> **INSTRUCTION 1**:
Output, word for word, the part of the kitten forum thread between "thanks a lot" and "female cat names.", inclusive.

> **DOCUMENT EXTRACT**:

# My kitten coming soon



## Sameer (Nov 29, 2013)

Photo of my new kitten will be getting on 12th jan


----------



## Marcia (Dec 26, 2010)

Darn, Sameer, the photo didn't come through!


----------



## Sameer (Nov 29, 2013)

Sameer said:


> Photo of my new kitten will be getting on 12th jan


I excitement I forgot to post the link ???

http://i483.photobucket.com/albums/...oads/985D3F48-3B52-4B80-9D6C-5997300BA02F.jpg


----------



## 0ozma (Sep 22, 2012)

Are you sure that's a kitten? I think someone is trying to trick you into buying a ball of fur


----------



## cat face (Apr 4, 2013)

Yep, defo a ball of fur... with eyes! lol j/k You're kitty is VERY cute


----------



## Heather72754 (Nov 1, 2013)

OMG *dies of cuteness overdose* :luv


----------



## katrina89 (Jul 30, 2013)

Oo so cute

Sent from Petguide.com Free App


----------



## Sameer (Nov 29, 2013)

thanks a lot guys will post more photos as soon as she will arrive.


----------



## Sameer (Nov 29, 2013)

guys please suggest me some good female cat names.


----------



## 0ozma (Sep 22, 2012)

Medusa


----------



## Heather72754 (Nov 1, 2013)

The name that came to me when I saw her picture was 'Contessa' - don't ask me why. Of course, you could always shorten it to 'Tessa' lol.


----------



## Lotu (Apr 26, 2013)

Namestorming  If you want to be silly, something like "fluffernutter" or "Peanut". Other thoughts...Fluff, Ginger, Puff, Taffy, Mimi, Tia, Zsa Zsa, Tinker. Is she a Persian kitten? Maybe someone could come up with some cute Persian names...like Persian word for "Fluff", "Kitten" or "Fluffernutter" (probably not a Persian translation for that-ha!) As I think this through, my vote would be "Fluffernutter" and call her "Fluff" or "Fluffy" for short.

> **GIVEN ENTRIES**:
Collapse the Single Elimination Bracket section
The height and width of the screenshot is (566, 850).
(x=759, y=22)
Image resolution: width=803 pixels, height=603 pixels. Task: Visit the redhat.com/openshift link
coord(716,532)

==

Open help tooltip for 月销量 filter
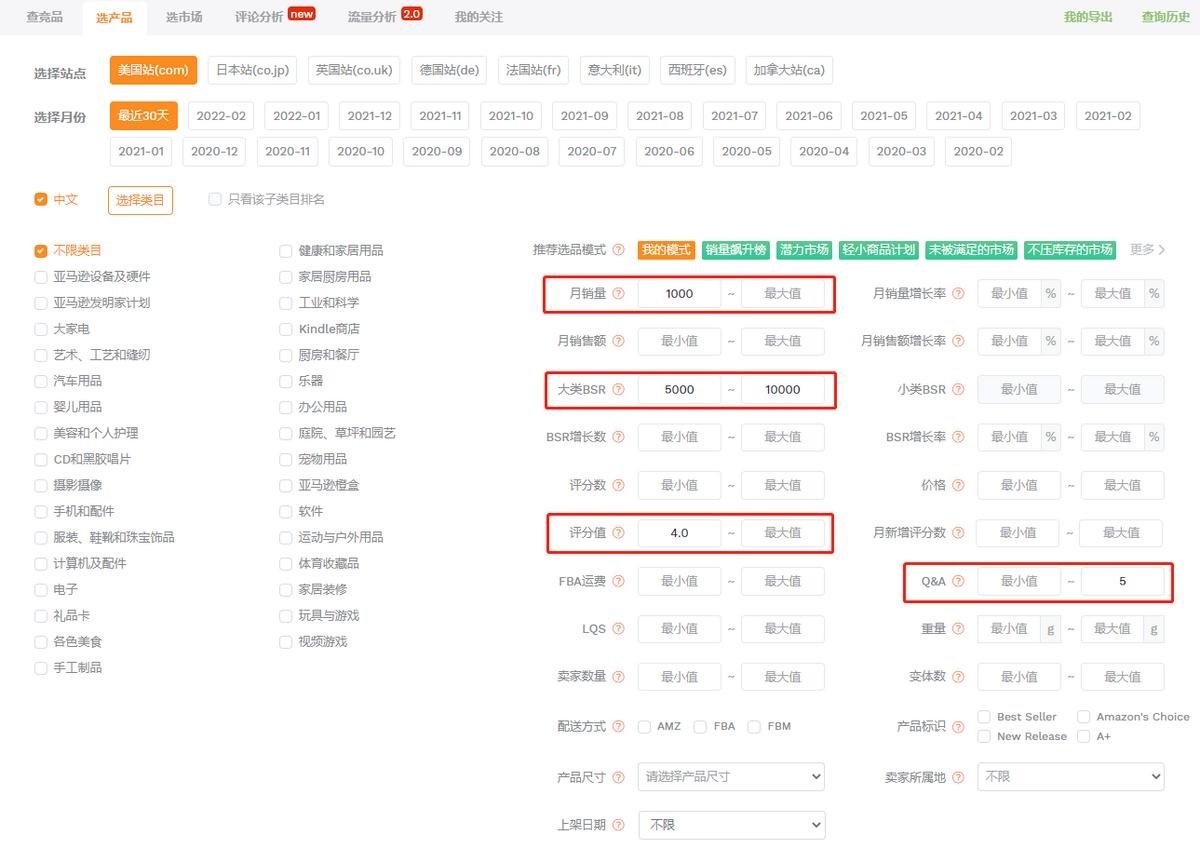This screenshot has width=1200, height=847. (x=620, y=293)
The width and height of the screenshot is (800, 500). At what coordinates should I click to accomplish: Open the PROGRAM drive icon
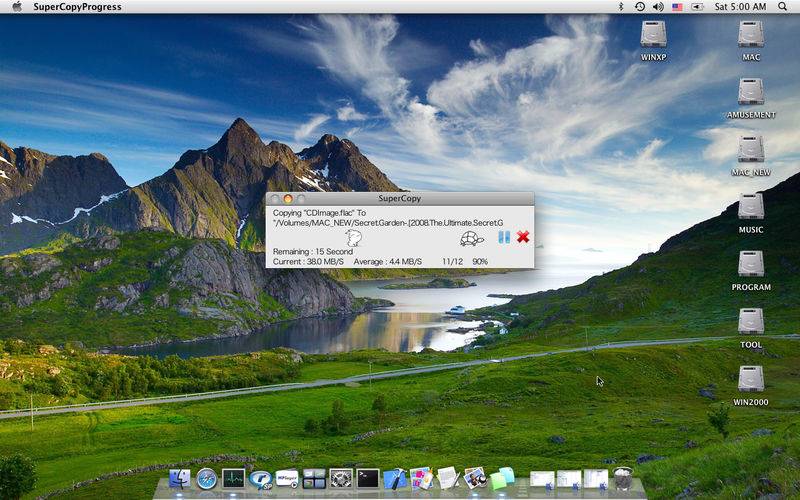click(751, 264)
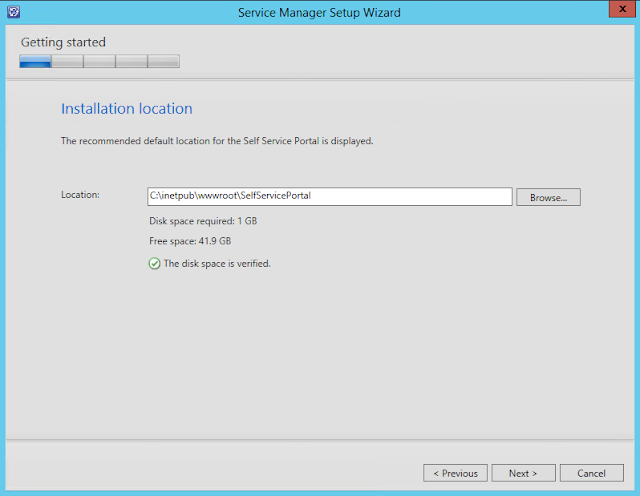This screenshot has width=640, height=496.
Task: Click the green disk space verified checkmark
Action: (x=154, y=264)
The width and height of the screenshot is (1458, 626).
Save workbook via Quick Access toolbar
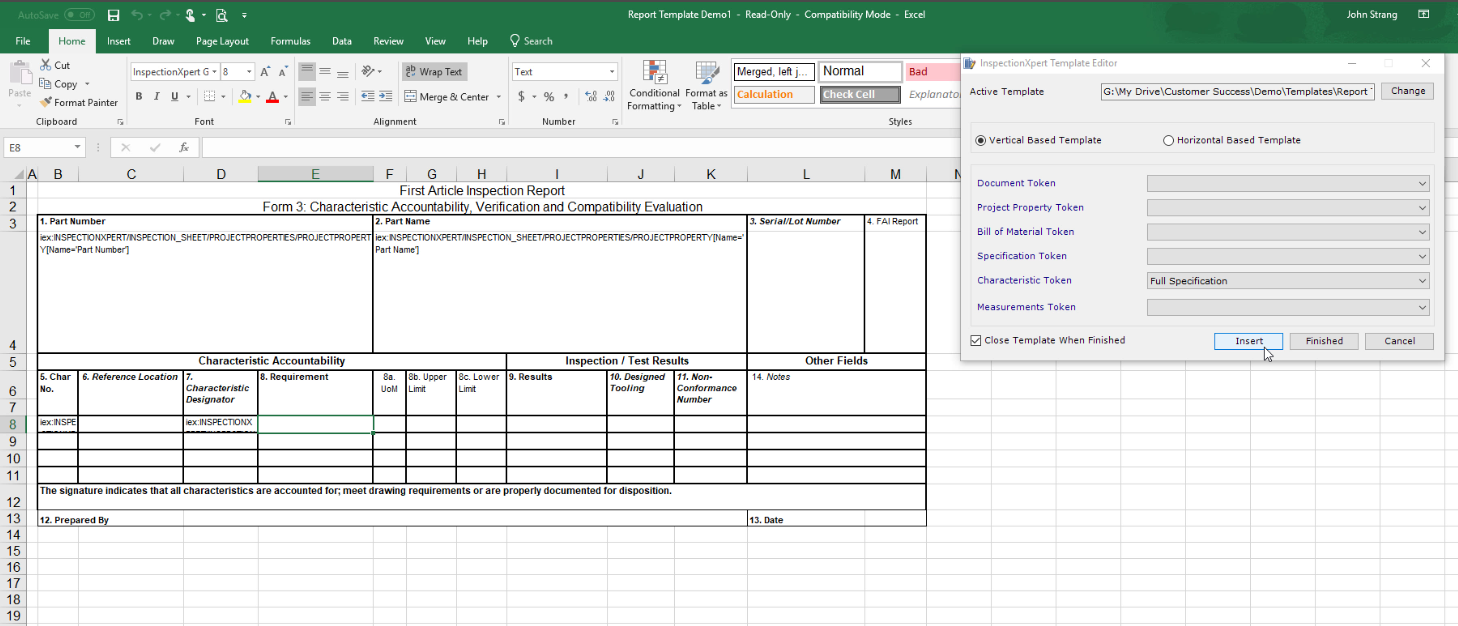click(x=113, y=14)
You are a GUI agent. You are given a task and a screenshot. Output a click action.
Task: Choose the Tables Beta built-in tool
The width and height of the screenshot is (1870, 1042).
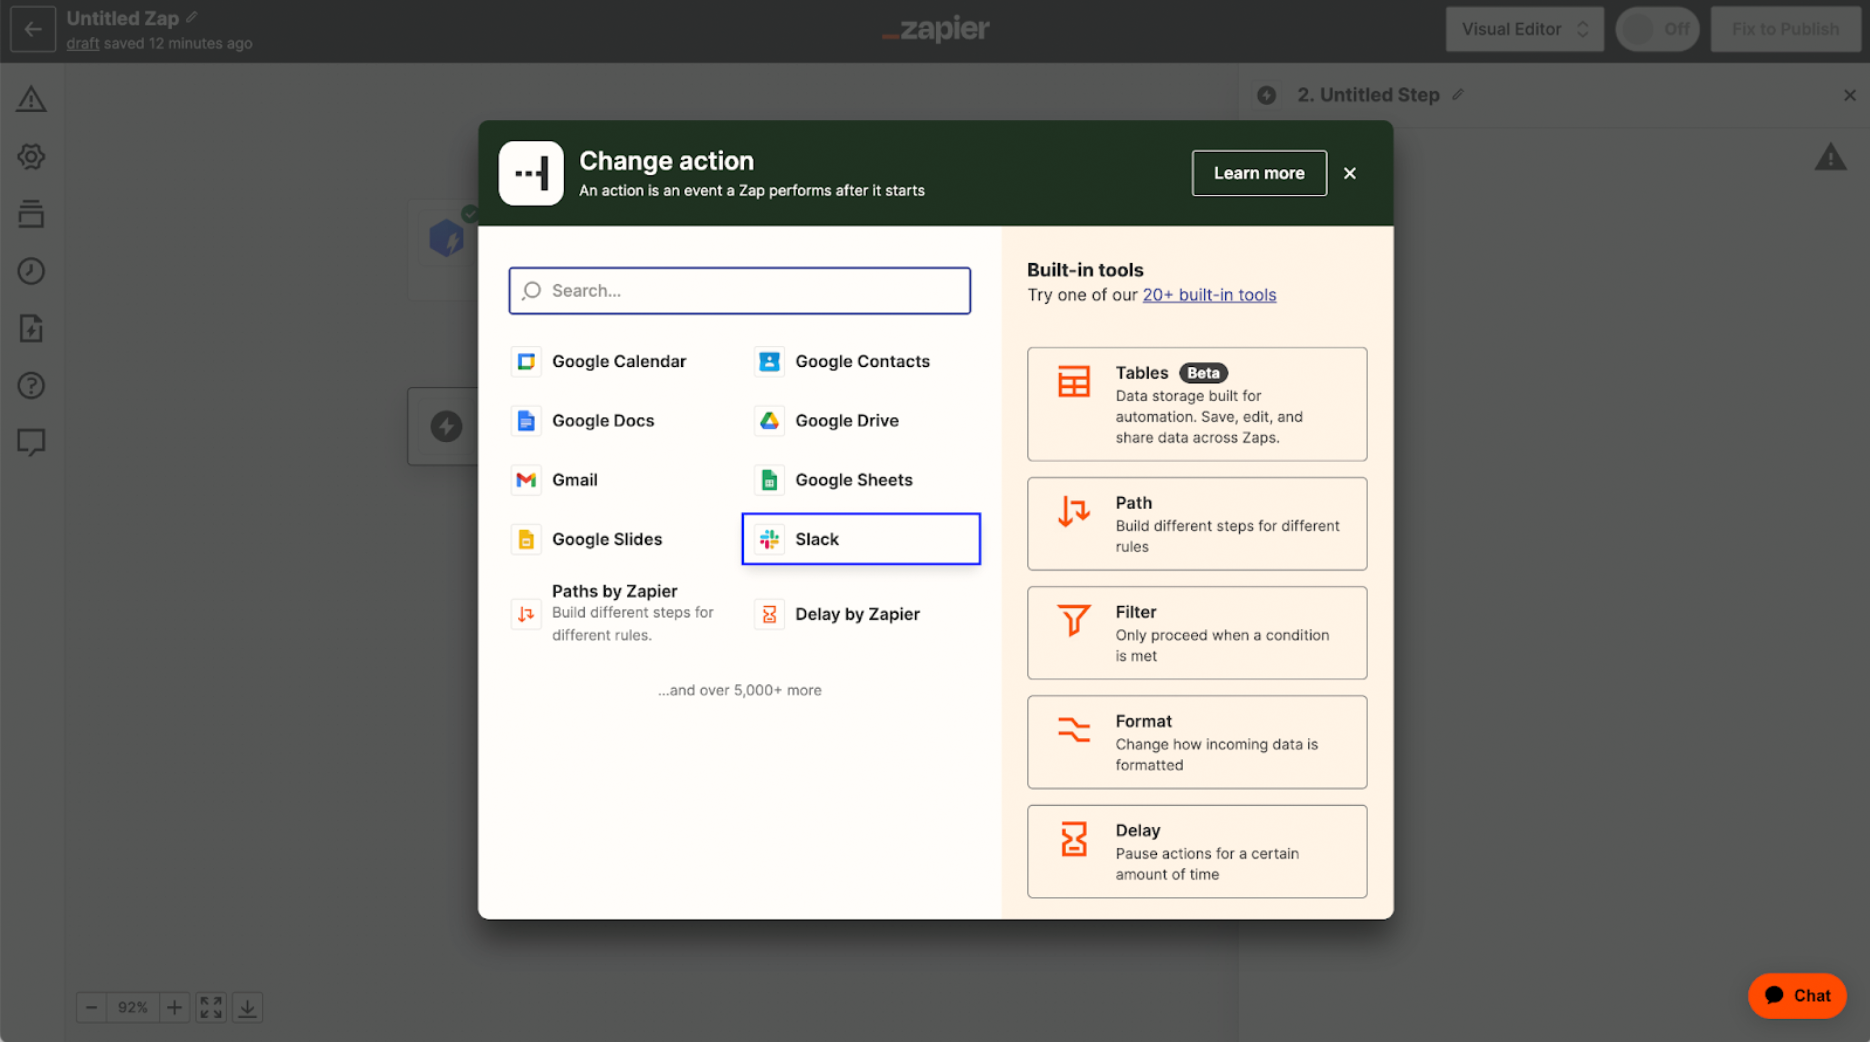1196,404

> **INSTRUCTION 2**:
Return the lines of the records between the line holding "Image resolution: width=803" and the line holding "coord(716,532)", inclusive, unchanged and with nothing else.

> **RESPONSE 1**:
thanks a lot guys will post more photos as soon as she will arrive.


----------



## Sameer (Nov 29, 2013)

guys please suggest me some good female cat names.

> **RESPONSE 2**:
Image resolution: width=803 pixels, height=603 pixels. Task: Visit the redhat.com/openshift link
coord(716,532)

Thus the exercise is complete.